(Extracted entries begins)

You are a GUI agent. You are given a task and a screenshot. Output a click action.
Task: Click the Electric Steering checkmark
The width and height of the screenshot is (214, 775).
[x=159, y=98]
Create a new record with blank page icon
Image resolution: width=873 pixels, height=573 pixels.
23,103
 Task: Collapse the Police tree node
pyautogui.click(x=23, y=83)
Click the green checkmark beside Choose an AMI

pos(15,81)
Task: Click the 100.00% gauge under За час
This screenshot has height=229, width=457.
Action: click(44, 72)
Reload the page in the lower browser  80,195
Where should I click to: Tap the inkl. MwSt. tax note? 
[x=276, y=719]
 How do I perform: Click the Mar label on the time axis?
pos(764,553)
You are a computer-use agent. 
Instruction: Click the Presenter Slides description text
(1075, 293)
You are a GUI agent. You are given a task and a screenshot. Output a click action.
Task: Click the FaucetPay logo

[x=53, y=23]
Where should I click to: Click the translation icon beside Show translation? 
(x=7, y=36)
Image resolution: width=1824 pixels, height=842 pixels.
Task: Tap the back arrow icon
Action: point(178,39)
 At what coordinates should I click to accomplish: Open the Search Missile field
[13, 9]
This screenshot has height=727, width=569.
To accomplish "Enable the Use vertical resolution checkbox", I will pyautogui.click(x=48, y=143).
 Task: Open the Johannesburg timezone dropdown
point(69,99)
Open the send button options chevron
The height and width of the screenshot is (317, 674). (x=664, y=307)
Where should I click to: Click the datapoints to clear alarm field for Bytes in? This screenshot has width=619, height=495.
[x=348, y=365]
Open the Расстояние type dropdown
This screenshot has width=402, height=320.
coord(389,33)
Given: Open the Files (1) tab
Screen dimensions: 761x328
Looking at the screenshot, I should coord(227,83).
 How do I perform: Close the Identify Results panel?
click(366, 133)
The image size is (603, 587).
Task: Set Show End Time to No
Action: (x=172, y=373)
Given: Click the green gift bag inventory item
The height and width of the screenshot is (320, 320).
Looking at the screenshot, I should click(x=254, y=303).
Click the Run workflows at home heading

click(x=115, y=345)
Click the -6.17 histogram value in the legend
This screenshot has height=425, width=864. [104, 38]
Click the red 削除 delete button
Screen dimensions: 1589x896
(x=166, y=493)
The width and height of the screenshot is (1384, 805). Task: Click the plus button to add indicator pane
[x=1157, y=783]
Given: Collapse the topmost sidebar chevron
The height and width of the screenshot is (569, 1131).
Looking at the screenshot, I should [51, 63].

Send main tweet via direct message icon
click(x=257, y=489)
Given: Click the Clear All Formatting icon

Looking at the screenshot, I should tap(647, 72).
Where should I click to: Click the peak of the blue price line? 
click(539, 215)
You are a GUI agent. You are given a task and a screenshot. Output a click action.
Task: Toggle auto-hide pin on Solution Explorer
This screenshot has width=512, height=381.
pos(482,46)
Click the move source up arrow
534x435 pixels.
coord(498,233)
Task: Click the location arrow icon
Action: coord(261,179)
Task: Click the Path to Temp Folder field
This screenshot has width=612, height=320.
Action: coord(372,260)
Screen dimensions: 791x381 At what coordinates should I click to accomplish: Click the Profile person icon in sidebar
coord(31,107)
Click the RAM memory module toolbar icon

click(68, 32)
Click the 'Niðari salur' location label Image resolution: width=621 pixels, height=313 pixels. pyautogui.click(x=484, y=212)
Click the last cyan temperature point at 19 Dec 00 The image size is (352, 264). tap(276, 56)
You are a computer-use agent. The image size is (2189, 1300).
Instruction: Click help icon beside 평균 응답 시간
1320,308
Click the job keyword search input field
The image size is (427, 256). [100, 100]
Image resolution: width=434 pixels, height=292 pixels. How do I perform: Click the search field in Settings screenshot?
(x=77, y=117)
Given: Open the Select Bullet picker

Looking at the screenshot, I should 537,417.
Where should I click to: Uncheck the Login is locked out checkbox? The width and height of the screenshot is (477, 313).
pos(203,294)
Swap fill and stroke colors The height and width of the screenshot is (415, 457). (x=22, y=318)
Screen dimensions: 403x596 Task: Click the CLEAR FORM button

(Extracted entries ends)

» Your objective: Could each line above be retyped exactly?

» Task answer:
You are a GUI agent. You are given a task and a screenshot. Output a click action.
Task: Click the Electric Steering checkmark
The width and height of the screenshot is (214, 775).
[x=159, y=98]
Create a new record with blank page icon
Image resolution: width=873 pixels, height=573 pixels.
23,103
 Task: Collapse the Police tree node
pyautogui.click(x=23, y=83)
Click the green checkmark beside Choose an AMI

pos(15,81)
Task: Click the 100.00% gauge under За час
This screenshot has height=229, width=457.
Action: click(44, 72)
Reload the page in the lower browser  80,195
Where should I click to: Tap the inkl. MwSt. tax note? 
[x=276, y=719]
 How do I perform: Click the Mar label on the time axis?
pos(764,553)
You are a computer-use agent. 
Instruction: Click the Presenter Slides description text
(1075, 293)
You are a GUI agent. You are given a task and a screenshot. Output a click action.
Task: Click the FaucetPay logo

[x=53, y=23]
Where should I click to: Click the translation icon beside Show translation? 
(x=7, y=36)
Image resolution: width=1824 pixels, height=842 pixels.
Task: Tap the back arrow icon
Action: point(178,39)
 At what coordinates should I click to accomplish: Open the Search Missile field
[13, 9]
This screenshot has height=727, width=569.
To accomplish "Enable the Use vertical resolution checkbox", I will pyautogui.click(x=48, y=143).
 Task: Open the Johannesburg timezone dropdown
point(69,99)
Open the send button options chevron
The height and width of the screenshot is (317, 674). (x=664, y=307)
Where should I click to: Click the datapoints to clear alarm field for Bytes in? This screenshot has width=619, height=495.
[x=348, y=365]
Open the Расстояние type dropdown
This screenshot has width=402, height=320.
coord(389,33)
Given: Open the Files (1) tab
Screen dimensions: 761x328
Looking at the screenshot, I should coord(227,83).
 How do I perform: Close the Identify Results panel?
click(366, 133)
The image size is (603, 587).
Task: Set Show End Time to No
Action: (x=172, y=373)
Given: Click the green gift bag inventory item
The height and width of the screenshot is (320, 320).
Looking at the screenshot, I should click(x=254, y=303).
Click the Run workflows at home heading

click(x=115, y=345)
Click the -6.17 histogram value in the legend
This screenshot has height=425, width=864. [104, 38]
Click the red 削除 delete button
Screen dimensions: 1589x896
(x=166, y=493)
The width and height of the screenshot is (1384, 805). Task: Click the plus button to add indicator pane
[x=1157, y=783]
Given: Collapse the topmost sidebar chevron
The height and width of the screenshot is (569, 1131).
Looking at the screenshot, I should [51, 63].

Send main tweet via direct message icon
click(x=257, y=489)
Given: Click the Clear All Formatting icon

Looking at the screenshot, I should tap(647, 72).
Where should I click to: Click the peak of the blue price line? 
click(539, 215)
You are a GUI agent. You are given a task and a screenshot. Output a click action.
Task: Toggle auto-hide pin on Solution Explorer
This screenshot has width=512, height=381.
pos(482,46)
Click the move source up arrow
534x435 pixels.
coord(498,233)
Task: Click the location arrow icon
Action: coord(261,179)
Task: Click the Path to Temp Folder field
This screenshot has width=612, height=320.
Action: coord(372,260)
Screen dimensions: 791x381 At what coordinates should I click to accomplish: Click the Profile person icon in sidebar
coord(31,107)
Click the RAM memory module toolbar icon

click(68, 32)
Click the 'Niðari salur' location label Image resolution: width=621 pixels, height=313 pixels. pyautogui.click(x=484, y=212)
Click the last cyan temperature point at 19 Dec 00 The image size is (352, 264). tap(276, 56)
You are a computer-use agent. The image size is (2189, 1300).
Instruction: Click help icon beside 평균 응답 시간
1320,308
Click the job keyword search input field
The image size is (427, 256). [100, 100]
Image resolution: width=434 pixels, height=292 pixels. How do I perform: Click the search field in Settings screenshot?
(x=77, y=117)
Given: Open the Select Bullet picker

Looking at the screenshot, I should 537,417.
Where should I click to: Uncheck the Login is locked out checkbox? The width and height of the screenshot is (477, 313).
pos(203,294)
Swap fill and stroke colors The height and width of the screenshot is (415, 457). (x=22, y=318)
Screen dimensions: 403x596 Task: Click the CLEAR FORM button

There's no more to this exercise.